Some researchers remain skeptical of the vaccine approach because it doesn't treat the underlying physiology of addiction. Cocaine is thought to work its seduction in part by transiently increasing levels of a nerve-signaling substance called dopamine, which communicates feelings of pleasure in the brain. Imaging studies by Nora Volkow, head of the medical department at Brookhaven National Laboratory in Upton, New York, revealed that the brains of cocaine addicts release half as much dopamine as substance-free subjects. Whether this depletion is a cause or a consequence of drug use isn't clear, she says. But she contends that medications must be developed to help restore normal dopamine function in substance abusers.

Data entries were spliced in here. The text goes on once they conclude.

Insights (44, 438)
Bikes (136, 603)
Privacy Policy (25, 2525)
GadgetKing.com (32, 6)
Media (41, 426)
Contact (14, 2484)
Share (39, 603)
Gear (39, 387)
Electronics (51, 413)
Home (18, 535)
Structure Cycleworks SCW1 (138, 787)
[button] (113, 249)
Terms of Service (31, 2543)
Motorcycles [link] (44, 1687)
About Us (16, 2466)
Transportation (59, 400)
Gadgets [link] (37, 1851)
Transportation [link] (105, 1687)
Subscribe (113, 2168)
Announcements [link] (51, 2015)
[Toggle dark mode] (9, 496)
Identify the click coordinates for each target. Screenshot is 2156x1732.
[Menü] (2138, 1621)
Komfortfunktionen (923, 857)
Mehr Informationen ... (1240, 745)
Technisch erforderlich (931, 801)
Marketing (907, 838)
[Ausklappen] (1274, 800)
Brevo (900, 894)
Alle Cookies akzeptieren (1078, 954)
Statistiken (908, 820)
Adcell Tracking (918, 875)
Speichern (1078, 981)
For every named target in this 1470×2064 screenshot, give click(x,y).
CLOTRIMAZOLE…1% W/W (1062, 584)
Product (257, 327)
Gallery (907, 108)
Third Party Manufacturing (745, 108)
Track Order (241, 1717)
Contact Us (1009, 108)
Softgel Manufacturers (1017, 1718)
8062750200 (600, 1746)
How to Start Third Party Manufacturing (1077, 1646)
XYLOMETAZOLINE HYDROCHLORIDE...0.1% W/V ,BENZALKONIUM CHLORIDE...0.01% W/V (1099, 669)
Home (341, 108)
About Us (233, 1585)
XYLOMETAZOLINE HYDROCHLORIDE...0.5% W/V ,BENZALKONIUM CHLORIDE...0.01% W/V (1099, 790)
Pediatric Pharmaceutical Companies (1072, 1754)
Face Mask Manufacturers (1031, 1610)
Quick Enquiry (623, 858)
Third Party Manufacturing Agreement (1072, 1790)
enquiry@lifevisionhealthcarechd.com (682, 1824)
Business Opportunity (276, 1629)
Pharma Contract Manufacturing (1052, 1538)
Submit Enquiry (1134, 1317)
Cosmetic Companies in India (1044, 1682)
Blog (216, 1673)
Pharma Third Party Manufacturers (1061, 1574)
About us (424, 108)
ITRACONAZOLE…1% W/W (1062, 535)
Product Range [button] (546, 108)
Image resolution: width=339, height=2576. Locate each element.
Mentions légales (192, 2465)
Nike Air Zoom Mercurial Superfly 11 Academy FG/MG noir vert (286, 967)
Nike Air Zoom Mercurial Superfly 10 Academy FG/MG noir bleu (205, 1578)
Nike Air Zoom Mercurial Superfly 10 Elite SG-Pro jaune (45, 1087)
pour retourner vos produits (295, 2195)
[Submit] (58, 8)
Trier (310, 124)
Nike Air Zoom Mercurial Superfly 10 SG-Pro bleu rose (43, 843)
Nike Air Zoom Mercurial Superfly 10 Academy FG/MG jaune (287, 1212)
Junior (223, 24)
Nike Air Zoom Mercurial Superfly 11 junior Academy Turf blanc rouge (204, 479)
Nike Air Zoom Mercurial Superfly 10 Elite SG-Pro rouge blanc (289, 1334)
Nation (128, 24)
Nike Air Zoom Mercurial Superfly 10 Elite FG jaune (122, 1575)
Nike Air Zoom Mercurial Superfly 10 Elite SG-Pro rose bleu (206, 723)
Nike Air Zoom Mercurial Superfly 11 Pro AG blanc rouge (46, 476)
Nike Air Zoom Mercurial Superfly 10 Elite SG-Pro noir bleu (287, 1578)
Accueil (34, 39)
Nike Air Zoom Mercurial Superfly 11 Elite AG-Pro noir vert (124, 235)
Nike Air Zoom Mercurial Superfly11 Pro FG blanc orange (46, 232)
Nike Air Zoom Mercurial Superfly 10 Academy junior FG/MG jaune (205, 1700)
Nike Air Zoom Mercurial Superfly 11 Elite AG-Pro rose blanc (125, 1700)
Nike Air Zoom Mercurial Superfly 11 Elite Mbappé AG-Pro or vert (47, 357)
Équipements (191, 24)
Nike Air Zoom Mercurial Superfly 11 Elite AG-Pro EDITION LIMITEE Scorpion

"[The vaccine] will prevent the reinforcing aspects of the drug," Volkow explains. "And then what we may need is a medication for the first two weeks of abstinence, when you want to really decrease intense craving. And then we may need something else that enhances dopamine once the craving goes away."
That pharmacopoeia should warm the hearts of pill-poppers and producers everywhere. But so far no drug has proven effective in treating any aspect of cocaine addiction. And according to Shields, it will take at least four years for the vaccine to complete clinical trials and be approved for marketing by the Food and Drug Administration.
Then it will have to win the approval of another group of skeptics: heavy cocaine users who are trying to quit. "A drug's not going to make people stop using other drugs," says Jeff, with the tired shrug of a man who's been fed one too many lines.